Lenny Dykstra, the former all-star center fielder for the New York Mets and Philadelphia Phillies, has gone through a few rough patches in his post-baseball career but now seems to have embarked on a new path. After stints in prison, bankruptcy, and drug rehab, Dykstra, 55, is now studying Torah.
According to the New York Post, Dykstra attends a weekly Torah study session with Chabad’s Rabbi Shmuel Metzger. The former slugger, who, as a Met, had a walk-off home run in game three of the ‘86 World Series, was raised Christian and has no plans to convert. “I’m on a spiritual journey,” he told the Post. “I’m trying to find if God exists. I want to deal with people who are smarter than me.”
Some of Dykstra’s trademark style seems to have carried over into his new religious studies, judging by the Post’s report:
A few weeks ago, Dykstra invited The Post to tag along to Metzger’s discussion on Joseph — the slave who became a leader—from the Book of Genesis. It’s a story of triumph over circumstance to which the retired athlete can relate. Mostly, he pointed out, because Joseph was in prison.

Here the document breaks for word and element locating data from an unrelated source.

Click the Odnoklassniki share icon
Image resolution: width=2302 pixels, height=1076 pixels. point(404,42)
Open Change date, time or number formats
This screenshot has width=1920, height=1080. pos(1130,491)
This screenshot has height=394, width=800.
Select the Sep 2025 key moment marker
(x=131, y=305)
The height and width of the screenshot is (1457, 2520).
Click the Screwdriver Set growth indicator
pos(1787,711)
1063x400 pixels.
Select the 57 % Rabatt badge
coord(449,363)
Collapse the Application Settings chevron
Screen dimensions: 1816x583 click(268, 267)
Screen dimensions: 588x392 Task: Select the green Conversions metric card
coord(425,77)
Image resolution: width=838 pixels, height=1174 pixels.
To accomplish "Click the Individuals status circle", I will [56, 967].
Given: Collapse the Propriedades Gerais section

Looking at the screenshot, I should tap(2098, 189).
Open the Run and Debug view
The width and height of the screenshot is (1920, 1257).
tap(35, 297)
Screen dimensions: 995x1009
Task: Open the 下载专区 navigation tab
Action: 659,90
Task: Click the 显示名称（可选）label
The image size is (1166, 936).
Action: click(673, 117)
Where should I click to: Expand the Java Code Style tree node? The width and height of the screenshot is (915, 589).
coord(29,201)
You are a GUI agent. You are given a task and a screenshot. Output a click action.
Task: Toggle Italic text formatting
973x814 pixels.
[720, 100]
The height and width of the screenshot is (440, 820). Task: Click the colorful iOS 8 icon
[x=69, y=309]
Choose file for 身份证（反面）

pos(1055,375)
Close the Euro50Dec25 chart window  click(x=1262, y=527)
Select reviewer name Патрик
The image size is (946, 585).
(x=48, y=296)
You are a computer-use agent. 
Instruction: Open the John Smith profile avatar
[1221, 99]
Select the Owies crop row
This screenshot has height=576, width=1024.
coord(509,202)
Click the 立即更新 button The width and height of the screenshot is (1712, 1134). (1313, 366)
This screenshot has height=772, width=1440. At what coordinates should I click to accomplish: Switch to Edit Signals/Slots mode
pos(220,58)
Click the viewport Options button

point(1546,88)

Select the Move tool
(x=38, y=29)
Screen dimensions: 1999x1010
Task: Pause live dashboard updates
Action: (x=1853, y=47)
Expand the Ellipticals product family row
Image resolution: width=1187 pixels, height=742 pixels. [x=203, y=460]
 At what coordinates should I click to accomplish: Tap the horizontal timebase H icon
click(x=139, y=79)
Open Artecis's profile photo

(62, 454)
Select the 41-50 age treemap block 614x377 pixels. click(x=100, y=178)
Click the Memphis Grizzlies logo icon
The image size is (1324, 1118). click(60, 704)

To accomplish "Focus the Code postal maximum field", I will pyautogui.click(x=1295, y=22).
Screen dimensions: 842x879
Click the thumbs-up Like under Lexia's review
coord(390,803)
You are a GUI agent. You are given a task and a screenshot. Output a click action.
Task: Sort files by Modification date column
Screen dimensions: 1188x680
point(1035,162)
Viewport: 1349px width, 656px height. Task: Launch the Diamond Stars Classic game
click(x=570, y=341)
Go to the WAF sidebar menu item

In 2013, Dykstra served just over six months of a three-year sentence for grand theft auto and fraud. (While incarcerated, he claims, he was beaten by guards who knocked out his teeth. “My first meal was a steak, medium rare,” he said of his new choppers, which he got in November.)
Throughout the class, he scribbled notes — musings on the size of Joseph’s manhood as well as how he wasn’t hindered by defeat. Dykstra also wrote down a quote from the book “MoneyBall,” in which fellow former Met Billy Beane said that Dykstra “had no concept of failure.”
But after one of the study’s six attendees finished a soliloquy on Joseph’s isolation, Dykstra looked up from his paper.
“You lost me, lady.”
Still, no one balked. Not even when he suggested Joseph likely pleasured himself a lot in jail.